MPAA Rating: R | Rating: ★★½
Release year: 2015
Genre: Biography, Drama Director: McKay

This was not the Brick Tamland spinoff I was hoping for.

Well, Steve Carell is here. And he’s yelling loudly in an over-the-top performance. He’s acting socially awkward and emotionally aloof and saying offensive things. So maybe he is channeling Brick from filmmaker Adam McKay’s Anchorman films. After all, McKay is directing here, his first foray into the realm of directing a drama (and without his buddy Will Ferrell as the lead). Much like Anchorman‘s comedic lineup, The Big Short has quite a star-studded cast–Ryan Gosling, Brad Pitt, and Christian Bale are all here, as well as Marisa Tomei, Melissa Leo, Margot Robbie, and Selena Gomez in cameo performances.

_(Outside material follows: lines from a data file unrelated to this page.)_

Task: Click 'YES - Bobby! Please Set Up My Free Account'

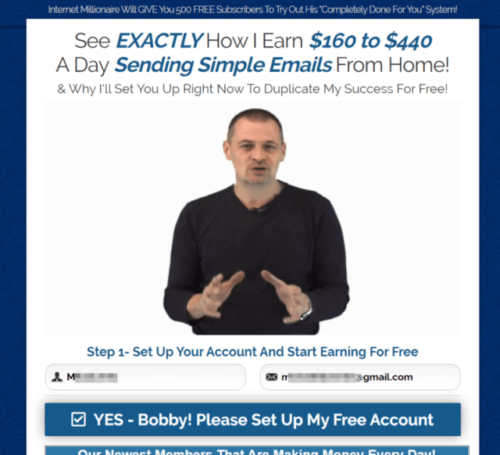Action: point(253,419)
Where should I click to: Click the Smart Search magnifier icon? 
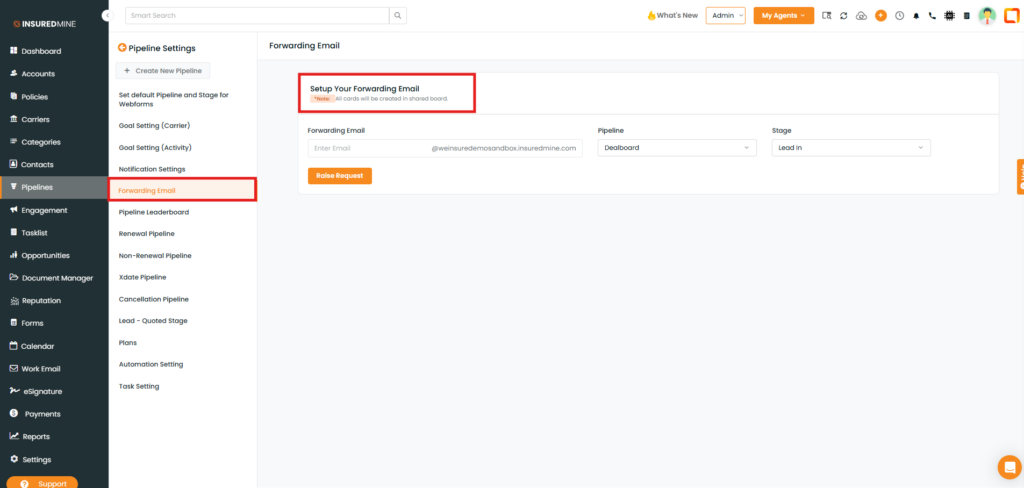pyautogui.click(x=398, y=16)
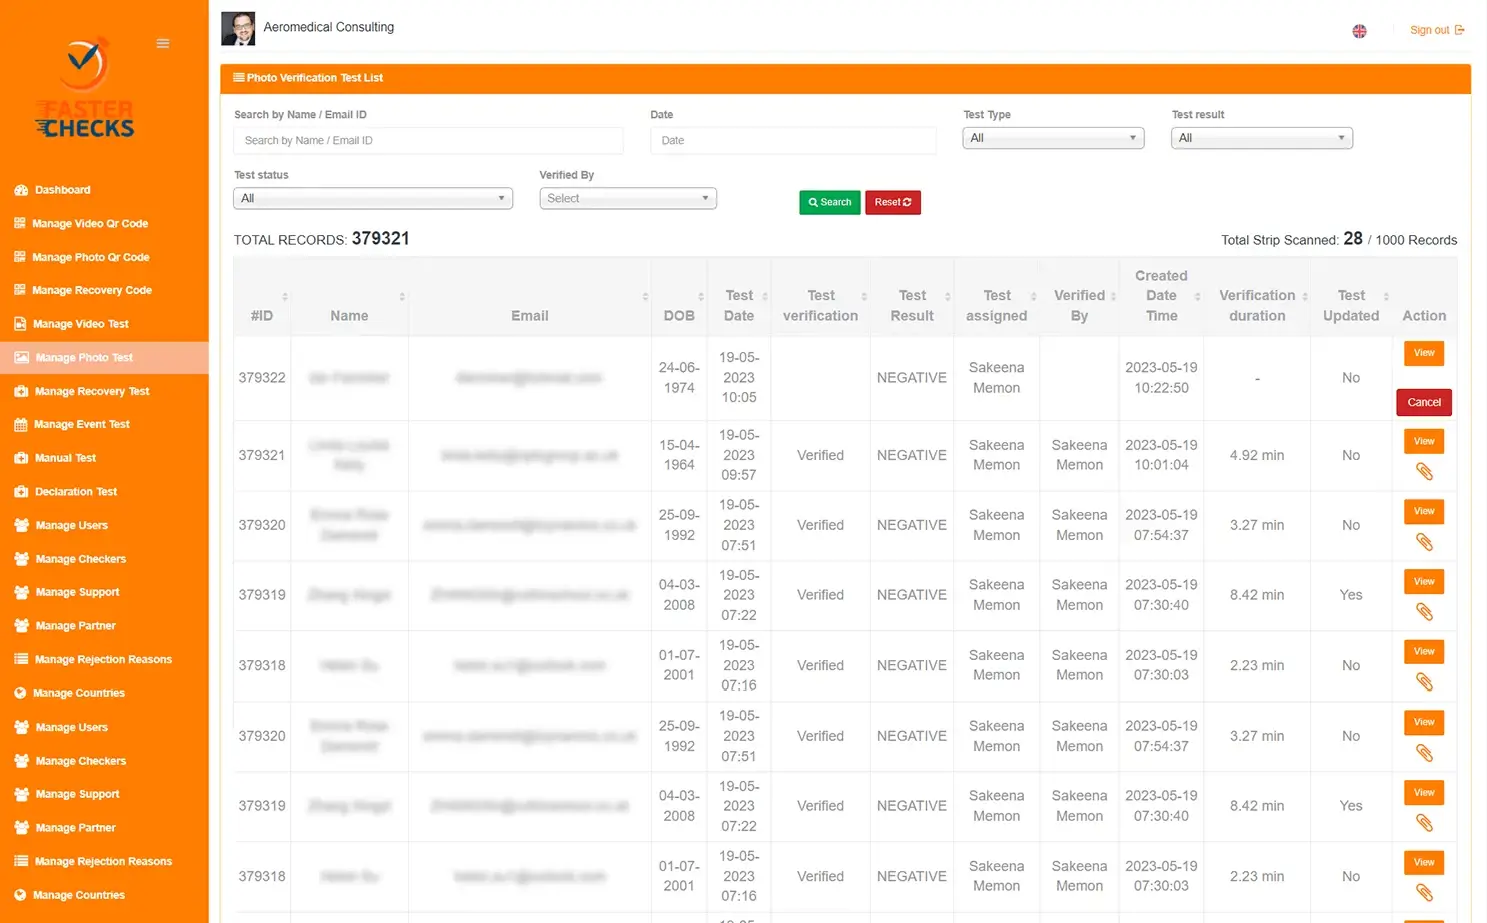Click the Manage Countries globe icon
The height and width of the screenshot is (923, 1487).
tap(20, 693)
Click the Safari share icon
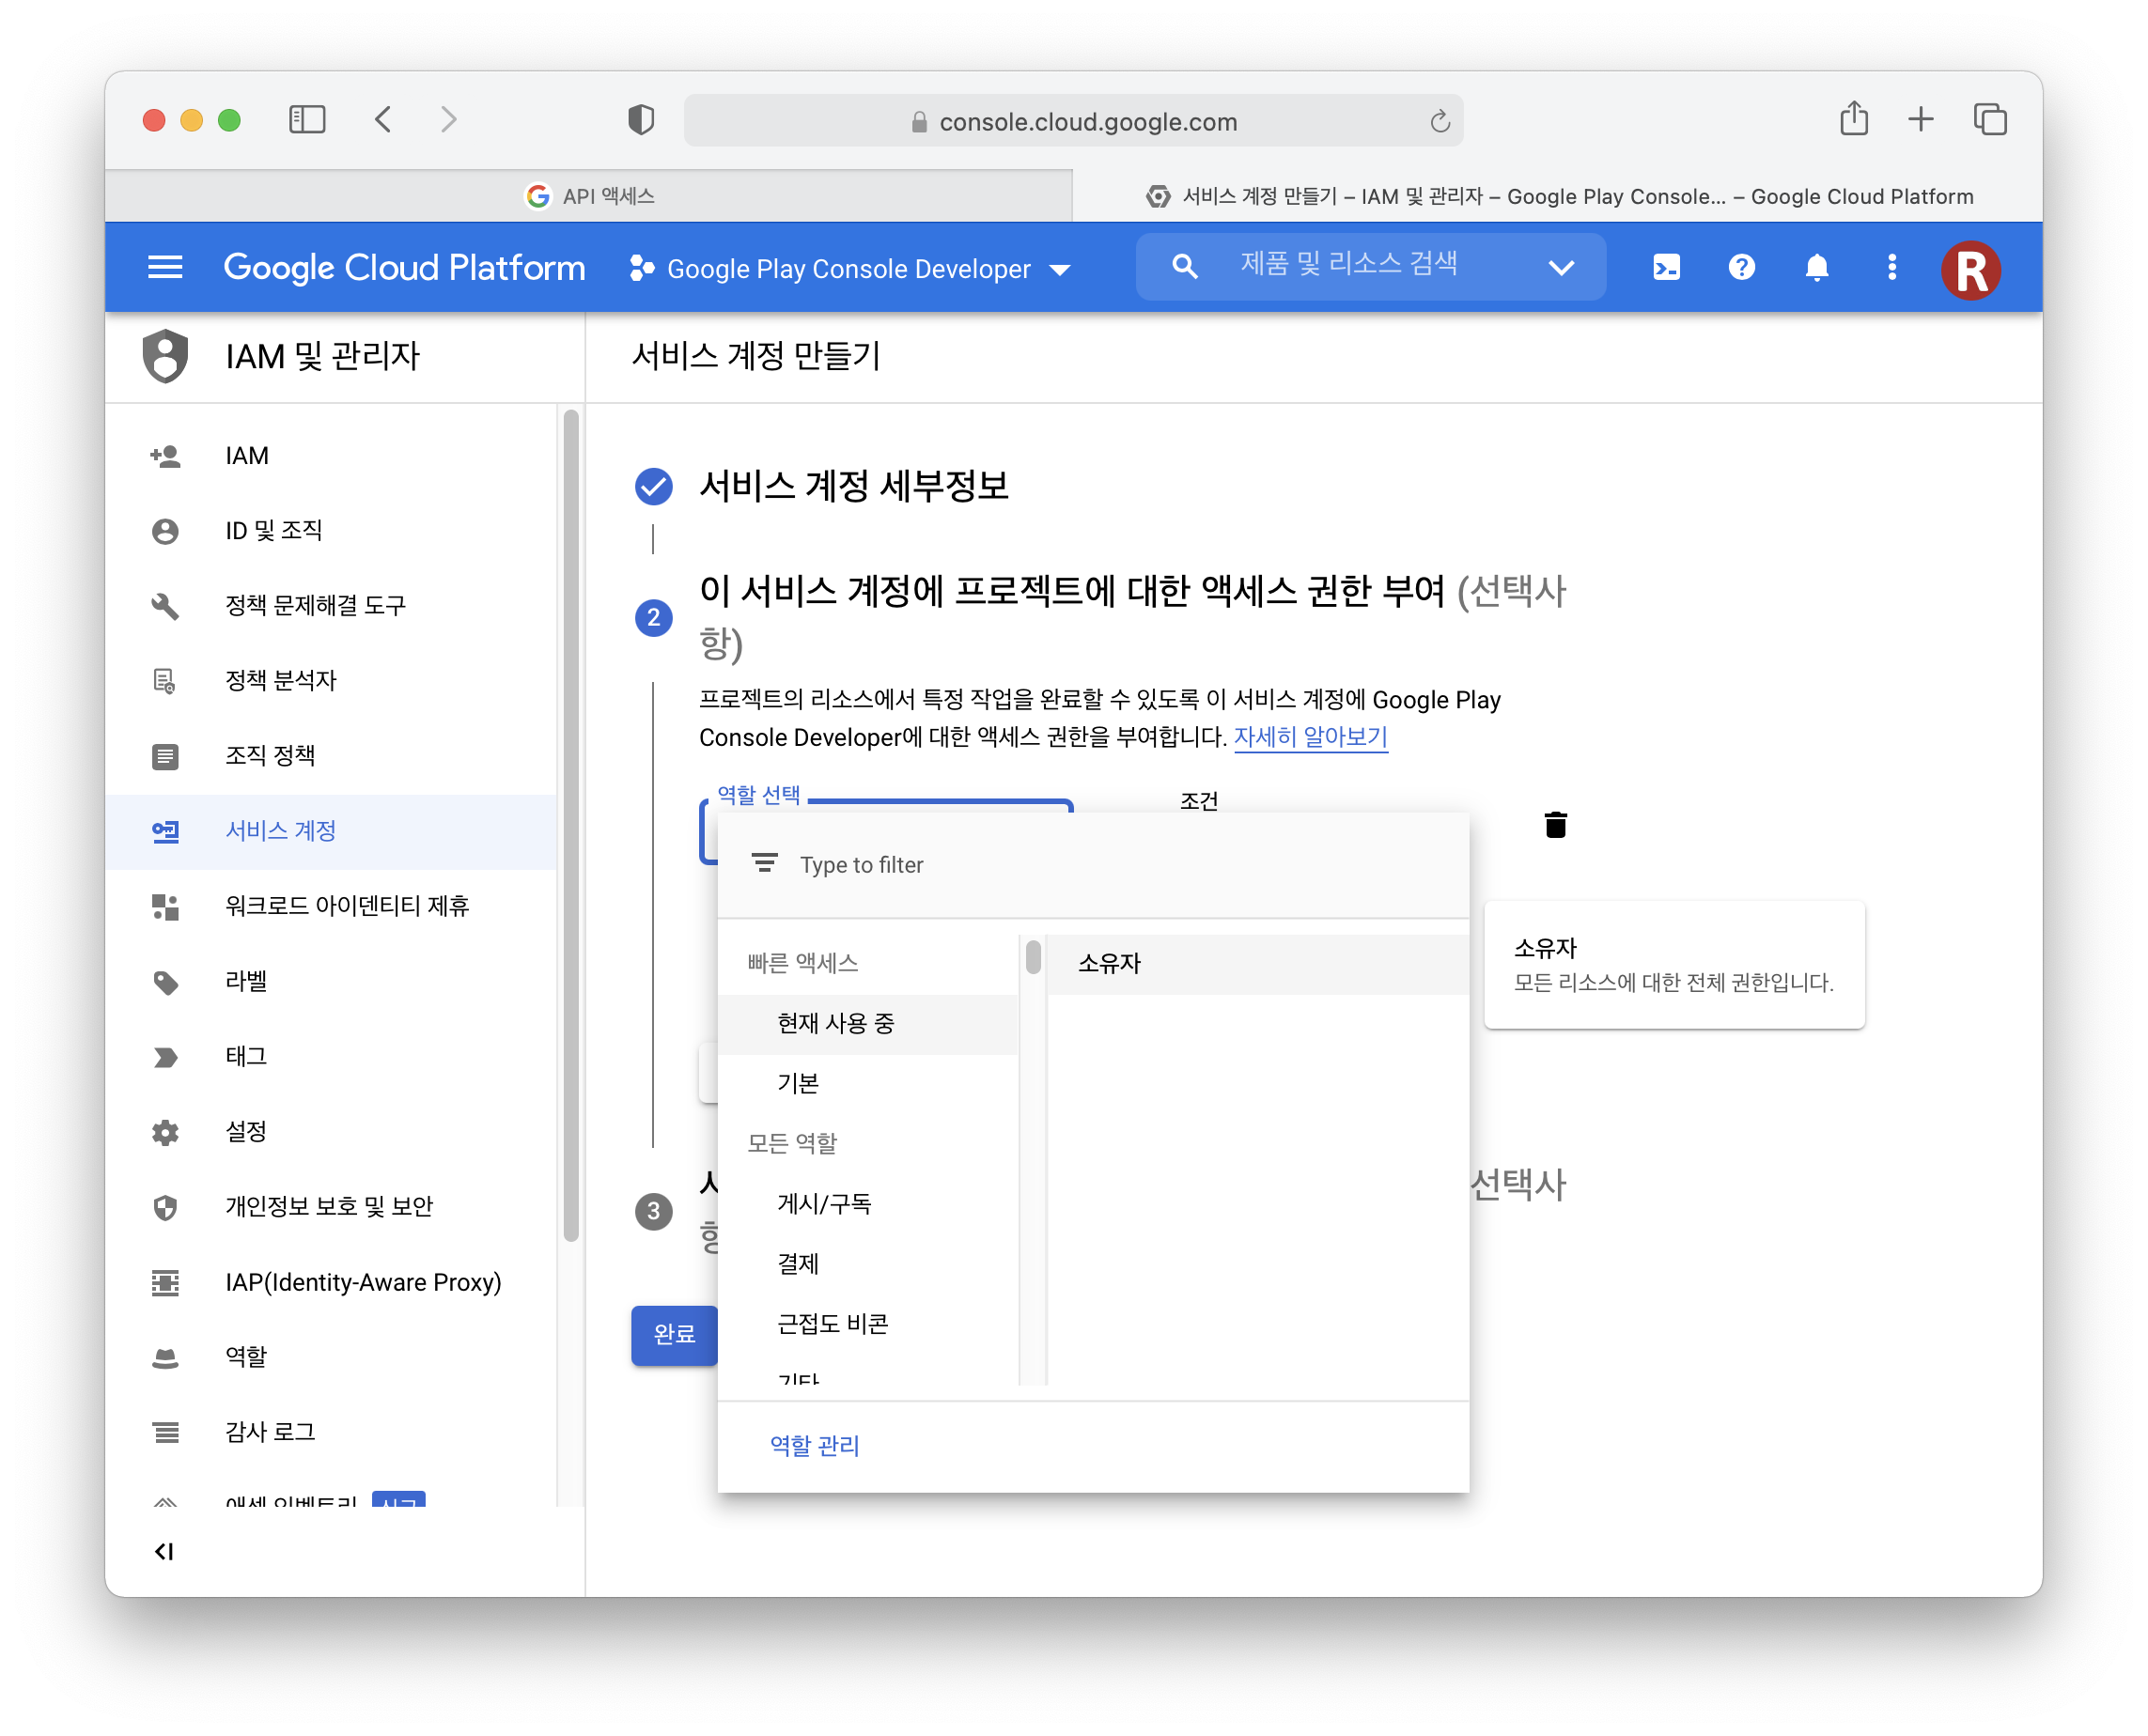The height and width of the screenshot is (1736, 2148). (1853, 120)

The Big Short a bit of a mess, really, unsure of its own identity or tone. Is this film supposed to be funny? Dramatic? Condemning? Satirical? Heartbreaking? A documentary? Oscar-bait? It aims to be all of the above, which makes it ultimately feel inert and draining. Still, the message is not lost in the tonal confusion. McKay and Co. essentially punch you in the face with the dirty and destructive financial practices and systems that led to the housing market crash of 2008. They literally spell it out for you, as the Wall Street jargon is beyond most people’s understanding. I actually learned quite a bit of banking terms, many from well-known celebrities explanations directed towards the movie audience. There’s a lot of fourth-wall breaking, which can be effective when done for humor or fostering empathy (Woody Allen does this quite well). But when it’s didactic in nature and sporting a snide tone, it sort of loses any whimsy. The Big Short trades its whimsy for weightiness, doing its best to be An Important Film while simultaneously making the audience feel burdened.

We all know what happened. Due to crooked financial practices and a broken mortgage system, the housing market imploded, leaving millions of Americans jobless and homeless and setting off a worldwide economic crisis. So there’s little surprise or tension as the various characters played by big-name actors discover and explain what exactly led to this point. It’s expository without being necessarily interesting, though the script does strive to make drawn-out conversations using financial colloquialisms somewhat engaging. McKay knows our brains shut off when we start hearing this stuff (at least mine does). So he keeps the camera constantly moving, using fast edits at strange moments, zooming in and out of focus, breaking the fourth wall, and trying every other trick to keep you focused. It works at times and is distracting at other moments.

The singular strength of The Big Short is by telling the story from the perspective of those who saw the crisis coming and did something about it–they bet against the system when everyone thought they were crazy, and ultimately made millions off of others’ misfortune. Yet the characters truly wrestle with these decisions (especially Carell’s) and must consider the consequences of their actions. Are they any different than the greedy investors, bankers, and brokers? Can they live with themselves becoming rich off of others’ poverty? If they saw the disaster coming, why was their first instinct to make more money for themselves instead of warn people? I did appreciate Christian Bale’s character and his willingness to hold to his position despite everyone’s doubt and derision. He was honest and up front about what would happen, but nobody wanted to listen. I also appreciated Carrel’s descent into disillusionment with the system and his final prophetic speech. Still, it’s hard for me to call these men prophets of their time. A true prophetic voice stands up for truth and speaks out against injustice, calling a people to repentance and to come back to their senses. I’m not sure that’s what these guys did; they did make money off the whole tragedy, right?

The Big Short‘s better filmic cousin is this year’s Spotlight, a film addressing a similar public crisis about the discovery of broken system featuring a star-studded cast, but with a totally different aesthetic and approach. Where Spotlight allows the story to breathe and the characters to quietly and steadily discover the terrifying truth, The Big Short goes for bombast, chastisement, and snark. I prefer the former to the latter. Also, I love lamp.